### WHAT IS BEING ASKED
Could you repeat word for word only the lines from the one containing "Click 'Thank you for contacting us' line" to the last line of the data below?

Segment Open

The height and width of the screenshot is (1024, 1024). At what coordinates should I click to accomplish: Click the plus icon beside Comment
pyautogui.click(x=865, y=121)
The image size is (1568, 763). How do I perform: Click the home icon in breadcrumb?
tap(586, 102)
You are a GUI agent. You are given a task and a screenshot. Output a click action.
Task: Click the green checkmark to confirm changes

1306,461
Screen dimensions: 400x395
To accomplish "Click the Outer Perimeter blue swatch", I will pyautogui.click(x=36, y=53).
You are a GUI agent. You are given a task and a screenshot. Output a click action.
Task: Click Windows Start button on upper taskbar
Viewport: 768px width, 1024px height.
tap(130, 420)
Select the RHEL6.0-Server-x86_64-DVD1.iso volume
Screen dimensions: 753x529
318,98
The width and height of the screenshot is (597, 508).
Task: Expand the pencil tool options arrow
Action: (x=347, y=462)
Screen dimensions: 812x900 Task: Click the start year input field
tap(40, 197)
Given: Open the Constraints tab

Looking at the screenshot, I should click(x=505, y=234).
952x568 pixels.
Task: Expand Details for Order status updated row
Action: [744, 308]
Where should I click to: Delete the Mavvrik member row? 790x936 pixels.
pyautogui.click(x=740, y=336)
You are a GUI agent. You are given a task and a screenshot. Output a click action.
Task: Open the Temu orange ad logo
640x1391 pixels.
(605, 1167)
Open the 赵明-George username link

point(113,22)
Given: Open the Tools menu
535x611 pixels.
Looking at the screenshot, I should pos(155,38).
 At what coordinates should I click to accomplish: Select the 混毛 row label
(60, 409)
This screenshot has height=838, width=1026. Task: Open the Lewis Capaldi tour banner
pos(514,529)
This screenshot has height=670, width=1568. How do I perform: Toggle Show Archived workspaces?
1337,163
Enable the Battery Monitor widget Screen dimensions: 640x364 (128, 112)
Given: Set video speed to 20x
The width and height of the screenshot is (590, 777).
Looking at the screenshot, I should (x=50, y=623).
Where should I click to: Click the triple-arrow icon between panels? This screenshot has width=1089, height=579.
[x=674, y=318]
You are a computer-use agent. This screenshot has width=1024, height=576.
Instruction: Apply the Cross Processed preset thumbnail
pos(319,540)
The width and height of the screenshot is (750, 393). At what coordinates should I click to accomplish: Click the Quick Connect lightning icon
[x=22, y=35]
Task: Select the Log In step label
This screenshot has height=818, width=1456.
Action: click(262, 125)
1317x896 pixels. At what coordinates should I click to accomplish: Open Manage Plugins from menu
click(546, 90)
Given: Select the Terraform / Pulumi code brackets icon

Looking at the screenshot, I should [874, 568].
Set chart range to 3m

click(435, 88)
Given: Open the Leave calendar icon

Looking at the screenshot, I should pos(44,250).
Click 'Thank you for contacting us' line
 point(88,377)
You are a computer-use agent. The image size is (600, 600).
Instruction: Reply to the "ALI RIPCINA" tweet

Segment Closed

### EXERCISE SOLUTION
Click 'Thank you for contacting us' line
 point(88,377)
You are a computer-use agent. The image size is (600, 600).
Instruction: Reply to the "ALI RIPCINA" tweet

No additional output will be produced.